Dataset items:

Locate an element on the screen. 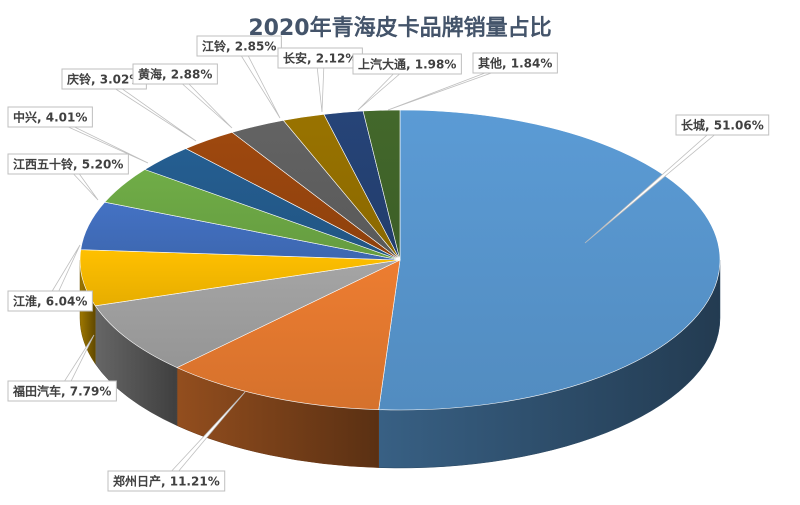 The image size is (800, 505). pie-label-福田汽车: 福田汽车, 7.79% is located at coordinates (62, 392).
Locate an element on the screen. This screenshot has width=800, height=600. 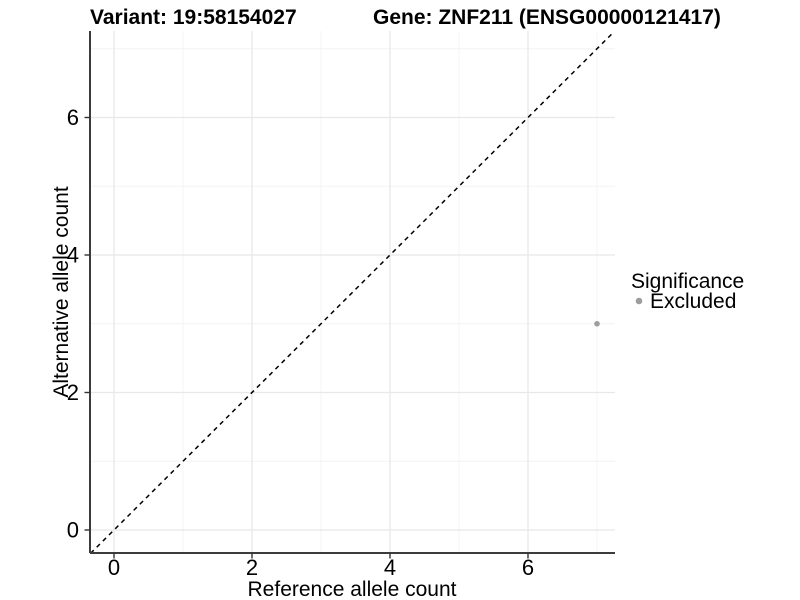
legend-entry-label: Excluded is located at coordinates (693, 302).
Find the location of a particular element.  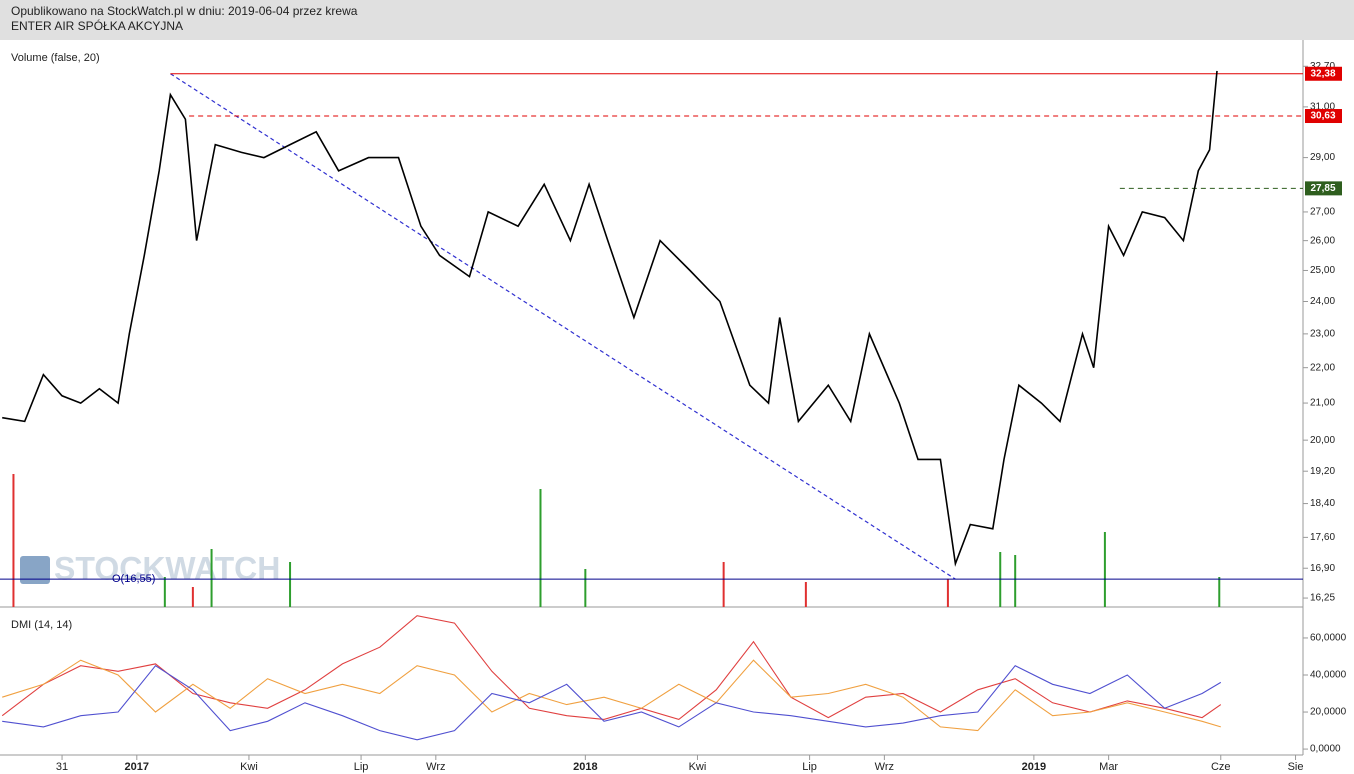

level-label: 30,63 is located at coordinates (1322, 116).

*Problem*
Render the rows as a two-column CSV with the columns request and answer, starting with the line containing "Locate an element on the screen. This" and going on through the end of the rows. Put each text and its answer in one quoted field with line breaks turned into spaces, and leave out the pictures.

*Task result*
request,answer
"Locate an element on the screen. This screenshot has width=800, height=600.","legend-entry-label: Excluded is located at coordinates (693, 302)."
"Find the location of a particular element.","level-label: 30,63 is located at coordinates (1322, 116)."